But the new spot morphs into a “a lyrical twist” on the song, as viralviralvideos.com (“so viral we named it twice”) points out

“Girls to build the spaceship,
Girls to code the new app,
Girls to grow up knowing
they can engineer that. Girls!”

Meanwhile, the girls have “grab[bed] a tool kit, goggles and hard hats and set to work building a machine that sends pink teacups and baby dolls flying through the house, using umbrellas, ladders and, of course, GoldieBlox toys,” as Cain Miller reports.

In September 2012, FastCompany’s “Co.Exist” senior editor Ariel Schwartz did a piece about a Kickstarter campaign featuring GoldieBlox founder Debbie Sterling, an engineering graduate of Stanford. When she was growing up in a small town Rhode Island, she tells us early on in her launch video embedded in the piece, her parents’ “dream was for me to become an actress. They never bought me Legos. They didn’t buy me K’Nex or Lincoln Logs. It didn’t occur to them, or me either.… ”

Or, of course, to a lot of other girls or women who, as Cain Miller points out in another piece in the Times this morning, still only “account for about a quarter of all employees at Apple, Google, Facebook, Oracle and Microsoft,” although “many in the industry are aware that women are underrepresented and are trying to change that.”

Indeed, women represented 60% of the net change in hiring in the computer industry for the year ending in September, the Bureau of Labor Statistics reports. 

Sterling forged her own path. “After graduating in 2005, she spent time working in branding, marketing, and volunteering in rural India, all in an attempt to find her true passion,” Schwartz writes. Then an engineering friend “suggested the idea of creating pink Lego bricks” which “got Sterling thinking about the idea of an engineering toy for girls.”

She quit her job soon after and put her marketing chops to work in developing a concept that could compete with the likes of Dora the Explorer and Star Wars on the shelves of retailers.

"I tried to come up with a character that could be an instant hit,” she told Schwartz. “Goldielocks is this character that was never used by Disney. It’s this undefined character that could give an instant level of familiarity to compete with all those big names.

Sentiment for the new video, as judged by “likes” and “dislikes” is running more that 15 to 1 in thumbs-up territory but clearly not everyone enjoys the pink-bashing. 

A commenter identifying itself as “professor bland” yesterday wrote under the initial pitch by Sterling, “This is a far better commercial than the rube goldberg one. you should have just edited the kickstarter stuff out of this and used it.
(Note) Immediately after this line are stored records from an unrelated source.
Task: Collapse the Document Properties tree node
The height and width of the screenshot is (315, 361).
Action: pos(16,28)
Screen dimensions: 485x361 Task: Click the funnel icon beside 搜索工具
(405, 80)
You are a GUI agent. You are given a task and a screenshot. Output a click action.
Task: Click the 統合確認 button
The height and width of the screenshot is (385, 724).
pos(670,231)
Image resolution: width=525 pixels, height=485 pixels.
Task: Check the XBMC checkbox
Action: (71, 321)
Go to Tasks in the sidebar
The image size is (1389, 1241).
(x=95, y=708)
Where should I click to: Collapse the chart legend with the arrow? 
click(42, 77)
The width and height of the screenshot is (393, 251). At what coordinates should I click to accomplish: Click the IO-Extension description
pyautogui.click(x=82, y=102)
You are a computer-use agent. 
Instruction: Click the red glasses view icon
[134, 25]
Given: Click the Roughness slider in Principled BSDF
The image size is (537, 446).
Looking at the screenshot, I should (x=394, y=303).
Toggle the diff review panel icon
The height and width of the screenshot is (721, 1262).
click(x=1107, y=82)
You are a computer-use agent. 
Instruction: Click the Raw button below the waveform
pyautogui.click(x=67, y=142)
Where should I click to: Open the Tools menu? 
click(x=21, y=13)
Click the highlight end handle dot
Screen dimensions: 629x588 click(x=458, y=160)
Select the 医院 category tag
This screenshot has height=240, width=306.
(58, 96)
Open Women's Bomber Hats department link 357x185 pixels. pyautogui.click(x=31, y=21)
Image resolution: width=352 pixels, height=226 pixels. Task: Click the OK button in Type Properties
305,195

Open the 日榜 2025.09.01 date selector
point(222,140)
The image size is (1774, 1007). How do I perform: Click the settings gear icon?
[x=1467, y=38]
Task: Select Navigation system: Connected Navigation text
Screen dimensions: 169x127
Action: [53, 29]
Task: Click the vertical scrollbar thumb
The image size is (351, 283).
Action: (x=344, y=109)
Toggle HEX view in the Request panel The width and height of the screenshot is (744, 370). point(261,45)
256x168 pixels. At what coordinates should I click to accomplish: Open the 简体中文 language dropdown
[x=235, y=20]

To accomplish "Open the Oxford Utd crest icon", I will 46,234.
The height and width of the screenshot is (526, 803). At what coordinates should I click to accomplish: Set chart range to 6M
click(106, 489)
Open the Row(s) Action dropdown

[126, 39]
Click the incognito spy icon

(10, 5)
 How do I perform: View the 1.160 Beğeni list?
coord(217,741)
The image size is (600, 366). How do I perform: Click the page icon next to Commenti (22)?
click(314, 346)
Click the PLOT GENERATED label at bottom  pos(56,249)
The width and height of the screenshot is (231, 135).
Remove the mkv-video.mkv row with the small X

The story of the creator and the company is important to this brand, and to replace that with a ‘pink girlie toys are dumb’ angle is a mistake because the put-down of feminine cis-genderism is the message people will come away with instead of the message of the product itself.”

Included on the company’s YouTube channel, in a playlist within the playlist,  are five “behind-the –scenes” videos ranging from the crew, who spent three weeks “organizing chaos” in building the contraption to some quality time with Reese, the 6-year-old who “Iinvented” it. 

Commercials using Rube Goldberg-like devices are, of course, something of a cliché themselves, as collected by Cool Material. There’s this 1997 spot for Coke. There this one for the Honda Accord. And this Japanese spot for the Touch Wood cell phone. Goldberg even drew a few himself, back in the day, like this WW II one for Philco.

And someday, we hope, the female engineer will be a cliché, too.